A newly discovered scrapbook at the UH Hospitality Industry Archives contained nearly 100 vintage menus from U.S. hotels, steamboats and restaurants from the 1850s and ’60s. Each has been digitally preserved by the UH Digital Library.
“This provides an interesting look at dining out historically,” said Michele Reilly, digital projects director. “You also can get an idea of the social structure by looking at these. You can also look at what they were eating and making and how they use every part of the animal. You can also see how some things don’t change. Mac-n-cheese is still mac-n-cheese.”
The collection belonged to an hotelier from the 1920s whose friends and acquaintances were pleased to accommodate his request for menus. There are nearly 100 items in the collection from menus from the Mississippi to the east coast.
The menus were printed daily, some with very ornate designs, featuring the day’s breakfast, dinner, supper and tea offerings. Each menu included notes that waiters had wine cards and pencils, and included information on train and steamboat schedules. And dining etiquette was strictly practiced as many menus reminded.

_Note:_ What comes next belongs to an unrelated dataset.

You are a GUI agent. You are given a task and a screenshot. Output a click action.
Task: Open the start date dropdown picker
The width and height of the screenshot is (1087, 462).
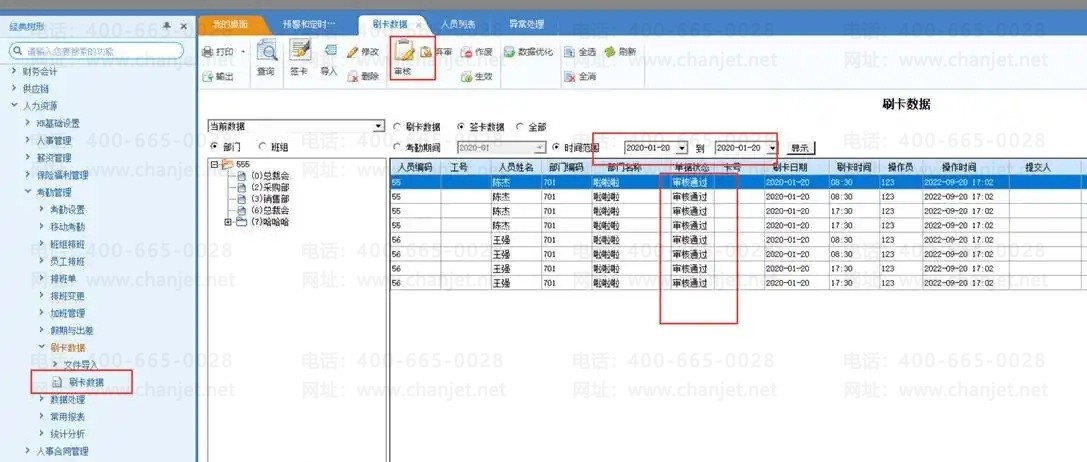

“Men had gentleman’s lounges where they ate alone. They had to alert the staff if they would be eating with a guest,” Reilly said. “There were lounges for women and children, and servants weren’t allowed to sit with their family. You can also see a difference between the north and the south.”
The daily offerings speak to the foods available at that time and in that part of the country, with such dishes as ‘saddle of south down mutton‘ and mashed turnips. On one menu from the St. Cloud Hotel in Nashville there is handwritten note at the top reading.”The day after Fort Sumter was fired on.”
“We don’t know who wrote it, maybe a guest or a waiter. It’s an intriguing look. I think everybody would be interested in the collection. That’s why we put them up,” she said.
Historical collections and archives are part of what’s happening at the University of Houston. I’m Marisa Ramirez.